From “Mad Men” creator Matthew Weiner comes “The Romanoffs,” an anthology series featuring eight separate stories about people who think they’re descended from the Russian royal family. Launching Oct. 12 on Amazon Prime, the cast
includes Corey Stoll, Amanda Peet and Paul Reiser.

Now without Roseanne Barr, her family comedy continues on ABC in “The Conners.” The cast includes Sarah Gilbert and Michael Fishman. (Oct. 16).

The second season of Sarah Silverman’s “I Love You, America,” launches on Hulu Sept 6.

James Franco and Maggie Gyllenhaal return for season two of HBO’s “The Deuce” on Sept. 9. Gyllenhaal also plays the title role of a woman who becomes obsessed with a
student in her class, a poetry prodigy, in “The Kindergarten Teacher.” Based on an Israeli film of the same name, it debuts on Netflix
Oct. 12.

Also of Israeli origin, “The Good Cop” from producer Andy Breckman (“Monk”) stars Josh Groban in the title of a by-the-book NYPD detective who lives with his father (Tony Danza), a corrupt former cop. It begins streaming Sept. 21 on Netflix.

Jonah Hill and Emma Stone enter a pharmaceutical trial that has dire complications in “Maniac,” a Netflix limited series premiering Sept. 21.

Eric Dane sets sail for the last time in “The Last Ship,” which begins its final season on TNT Sept. 9.

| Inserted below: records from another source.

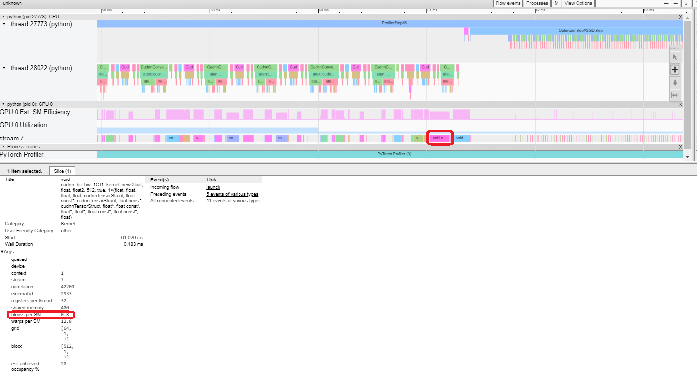Open the Flow events menu
697x378 pixels.
point(508,3)
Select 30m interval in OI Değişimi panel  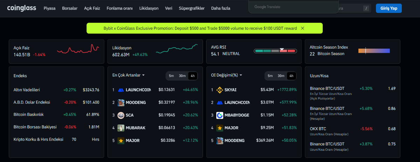(x=281, y=76)
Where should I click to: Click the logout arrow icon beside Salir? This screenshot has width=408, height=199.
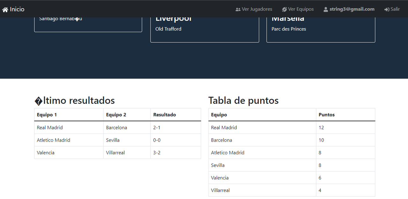point(386,9)
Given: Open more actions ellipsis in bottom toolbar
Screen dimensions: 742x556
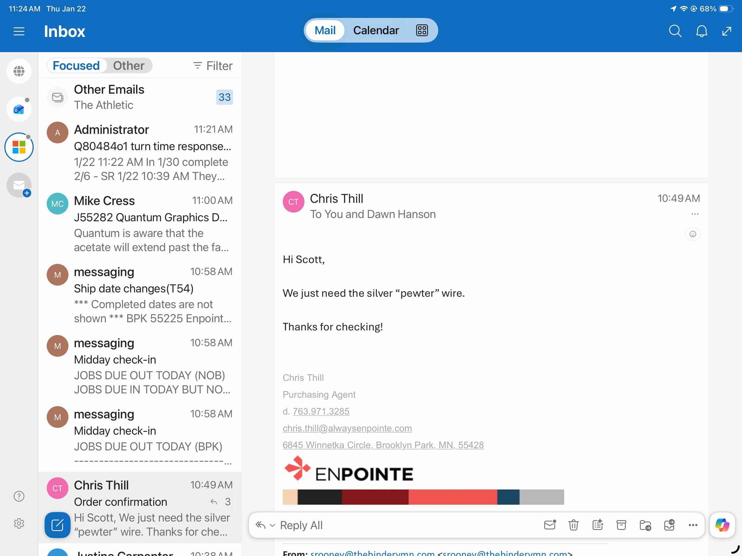Looking at the screenshot, I should point(693,525).
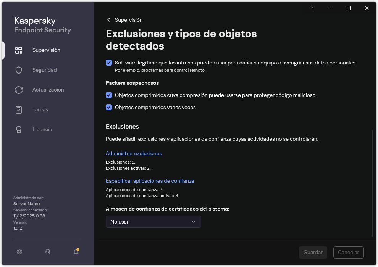Open the Almacén de confianza dropdown
Viewport: 378px width, 267px height.
click(x=153, y=222)
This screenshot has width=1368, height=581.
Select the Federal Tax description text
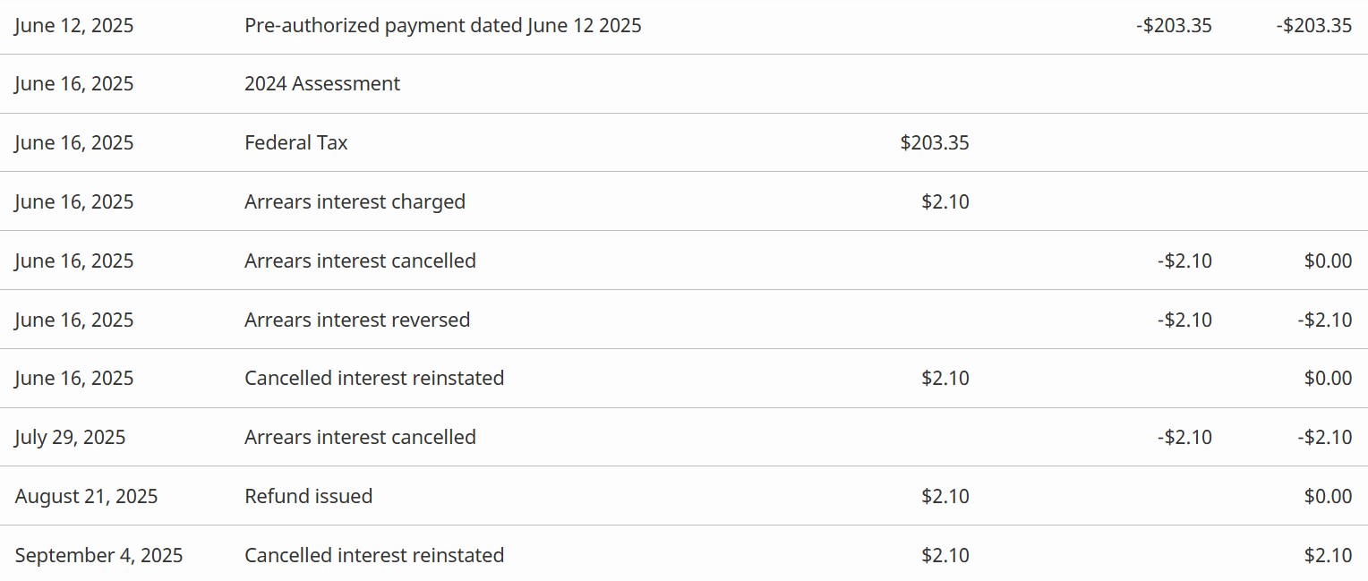(x=296, y=143)
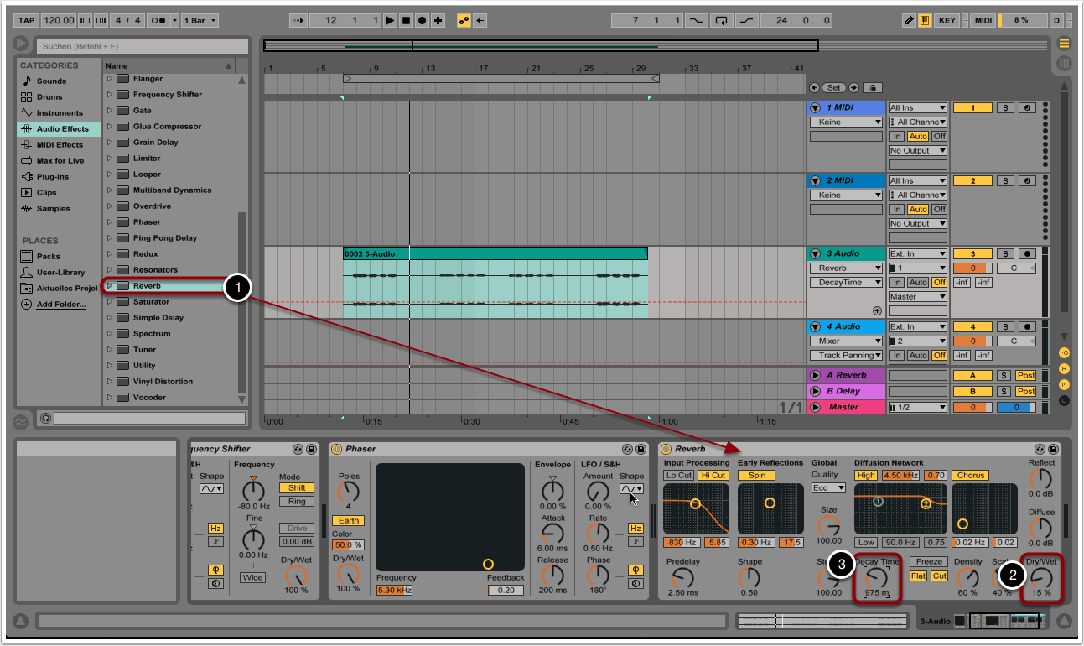The height and width of the screenshot is (646, 1084).
Task: Click the Stop button in the transport
Action: [x=406, y=20]
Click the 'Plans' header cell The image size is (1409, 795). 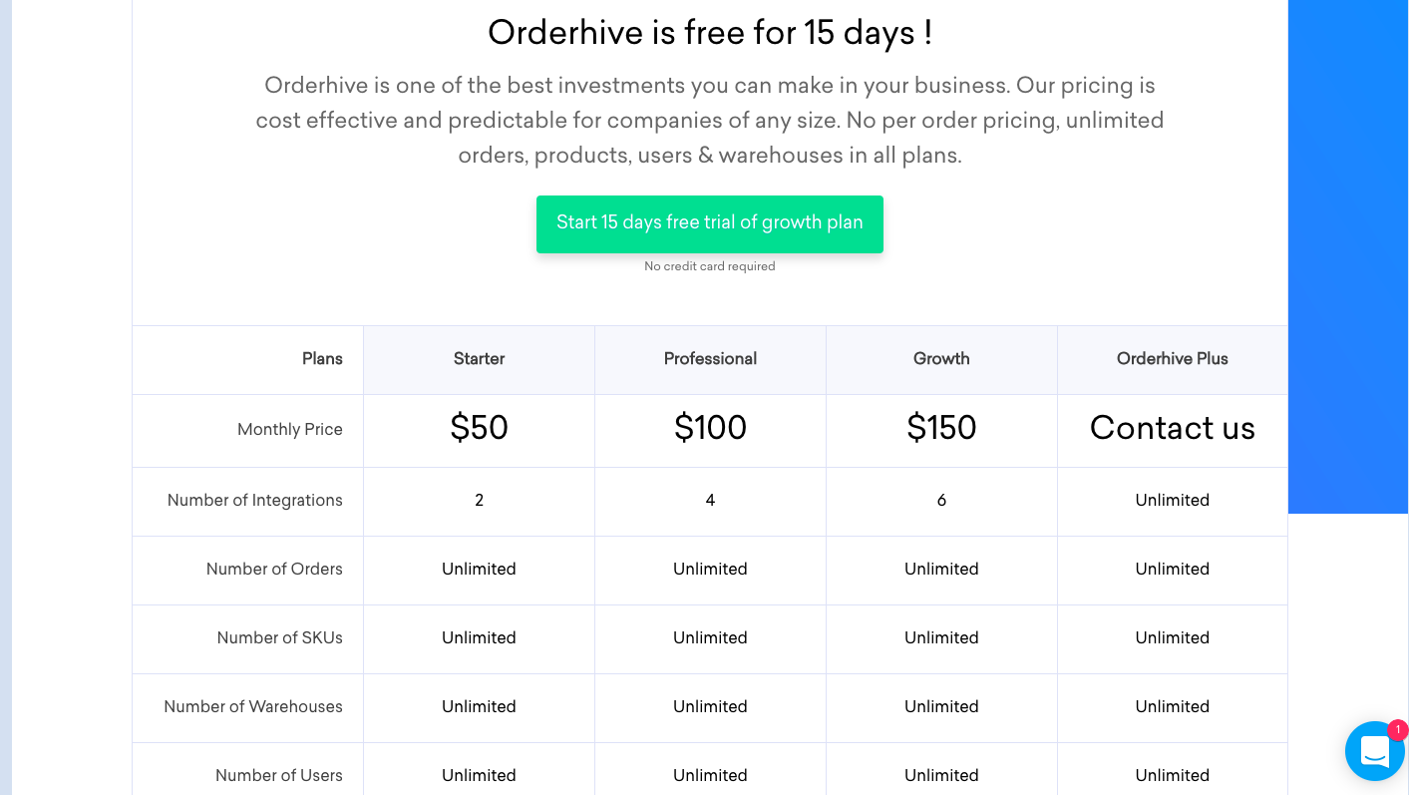pyautogui.click(x=322, y=358)
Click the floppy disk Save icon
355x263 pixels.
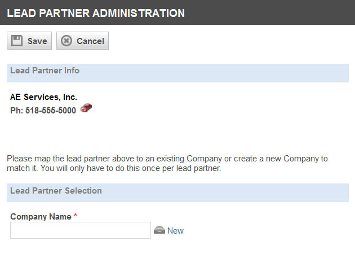coord(17,41)
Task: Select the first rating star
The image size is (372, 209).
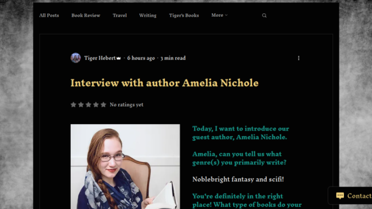Action: pyautogui.click(x=73, y=105)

Rachel Bloom returns to the CW Oct. 12 in the fourth and final season of “Crazy Ex-Girlfriend.”

The personal side of Israeli classical violinist Itzhak Perlman is showcased in the documentary “Itzhak,” coming to PBS’ “American Masters” Sept. 14. On the same date, Israeli actor Oded Fehr (“24: Legacy”) joins Sean Penn and Natascha McElhone in the Hulu series “The First,” about the launch of the first human mission to Mars.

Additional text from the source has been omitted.